C'est le sujet qui génère le plus de confusion — et le plus de fausses idées reçues. Entre ceux qui pensent qu'on peut poser une tiny house n'importe où sans rien demander à personne, et ceux qui croient que c'est totalement interdit, la réalité est bien plus nuancée.
En France, les règles qui encadrent l'installation d'une tiny house dépendent de plusieurs facteurs : votre département, votre commune, la nature de votre terrain, et l'usage que vous souhaitez en faire. Voici un guide pour démêler l'essentiel.
Tiny house sur roues vs sur fondations : deux régimes différents
Une tiny house sur roues (THOW) est juridiquement assimilée à un véhicule ou à une résidence mobile. Elle n'est pas soumise au permis de construire, mais elle ne peut pas être utilisée comme résidence principale de façon permanente sur un terrain nu non aménagé.
Une tiny house sur fondations fixes, comme le module M17 de Kabann, est considérée comme une construction. Elle est soumise au droit de l'urbanisme classique — ce qui implique des démarches, mais ouvre aussi des droits beaucoup plus larges.
Les démarches selon la surface
Pour une construction sur fondations en France, les obligations dépendent de la surface de plancher et de l'emprise au sol :
- En dessous de 5 m² : aucune formalité requise dans la plupart des cas.
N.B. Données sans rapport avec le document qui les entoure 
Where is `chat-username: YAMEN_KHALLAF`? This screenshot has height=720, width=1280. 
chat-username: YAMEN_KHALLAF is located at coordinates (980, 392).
- Entre 5 et 20 m² : une déclaration préalable de travaux suffit généralement.
- Au-delà de 20 m² : un permis de construire est requis.
Le module M17 de Kabann, avec ses 17 m², se situe dans la tranche de la déclaration préalable — ce qui simplifie considérablement les démarches pour la majorité des projets.
Le Plan Local d'Urbanisme (PLU)
Avant toute chose, consultez le PLU de votre commune. Ce document définit les règles applicables à chaque zone du territoire : zones constructibles (U, AU), zones agricoles (A), zones naturelles (N).
En zone urbaine ou à urbaniser, une tiny house sur fondations est généralement autorisable. En zone agricole ou naturelle, les restrictions sont beaucoup plus fortes — sauf cas particuliers.
Résidence principale ou secondaire
Résidence principale : vivre de façon permanente dans une tiny house sur fondations est tout à fait légal en France, à condition d'être dans une zone constructible et d'avoir obtenu les autorisations nécessaires.
Résidence secondaire ou usage annexe : c'est souvent le scénario le plus simple administrativement. Une tiny house utilisée comme maison d'amis, bureau indépendant ou hébergement de loisirs bénéficie généralement d'un cadre plus souple.
Location saisonnière : une tiny house peut être louée légalement. Les règles applicables sont celles du meublé de tourisme. Une déclaration en mairie est nécessaire.
Les points de vigilance
- L'assainissement : toute construction destinée à l'habitation doit disposer d'un système d'assainissement conforme.
- Les distances de voisinage : les règles de retrait par rapport aux limites séparatives s'appliquent comme pour toute construction.
- Les zones inondables ou à risques : certains terrains sont soumis à des Plans de Prévention des Risques (PPR).
Conclusion
Chez Kabann, on a l'expérience de projets installés dans de nombreuses configurations en France et en Europe. On peut vous aider à identifier les démarches pertinentes pour votre situation et à préparer votre dossier. La réglementation n'est pas un obstacle — c'est un cadre à maîtriser.
L'essentiel est de commencer les vérifications administratives tôt, en parallèle de la réflexion sur le module, et non pas après.